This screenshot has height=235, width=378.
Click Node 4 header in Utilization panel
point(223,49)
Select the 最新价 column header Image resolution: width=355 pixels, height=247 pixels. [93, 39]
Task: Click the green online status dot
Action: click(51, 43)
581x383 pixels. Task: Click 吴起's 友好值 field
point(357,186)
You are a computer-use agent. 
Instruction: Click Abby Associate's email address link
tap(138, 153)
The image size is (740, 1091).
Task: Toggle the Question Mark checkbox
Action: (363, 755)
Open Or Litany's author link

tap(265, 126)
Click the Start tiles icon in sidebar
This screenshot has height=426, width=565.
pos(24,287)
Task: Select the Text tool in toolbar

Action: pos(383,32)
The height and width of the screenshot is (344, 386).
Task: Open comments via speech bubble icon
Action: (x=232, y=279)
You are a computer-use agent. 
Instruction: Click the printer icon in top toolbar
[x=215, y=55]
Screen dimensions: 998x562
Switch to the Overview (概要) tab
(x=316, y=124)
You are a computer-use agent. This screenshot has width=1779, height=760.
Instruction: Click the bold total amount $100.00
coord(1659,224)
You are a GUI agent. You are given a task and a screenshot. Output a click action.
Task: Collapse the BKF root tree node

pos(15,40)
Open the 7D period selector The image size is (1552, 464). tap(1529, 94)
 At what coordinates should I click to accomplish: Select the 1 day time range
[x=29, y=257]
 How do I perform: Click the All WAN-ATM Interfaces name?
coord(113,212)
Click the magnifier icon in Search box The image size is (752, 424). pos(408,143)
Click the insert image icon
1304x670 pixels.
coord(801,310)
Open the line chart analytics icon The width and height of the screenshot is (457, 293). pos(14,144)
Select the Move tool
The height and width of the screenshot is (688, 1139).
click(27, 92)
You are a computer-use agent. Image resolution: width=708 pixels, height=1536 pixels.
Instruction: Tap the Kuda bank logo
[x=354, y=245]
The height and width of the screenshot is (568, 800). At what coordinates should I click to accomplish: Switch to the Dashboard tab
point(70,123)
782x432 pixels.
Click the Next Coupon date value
--------------------
Work task: Copy every line above that includes the string "computer".

Solution below:
You are a computer-use agent. 
You are a computer-use agent. 
You are a computer-use agent. This screenshot has width=1779, height=760.
You are a computer-use agent. Image resolution: width=708 pixels, height=1536 pixels.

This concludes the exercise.